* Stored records
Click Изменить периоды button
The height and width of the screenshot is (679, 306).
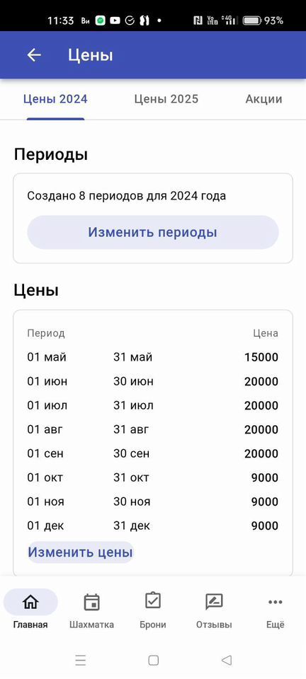(153, 233)
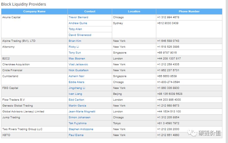Open Toby Allen's contact link
This screenshot has height=143, width=228.
click(75, 29)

* What the task asks
Write out the entries again, word for word. No images.

* Response
Click Изменить периоды button
The height and width of the screenshot is (679, 306).
(153, 233)
Open Toby Allen's contact link
This screenshot has height=143, width=228.
click(75, 29)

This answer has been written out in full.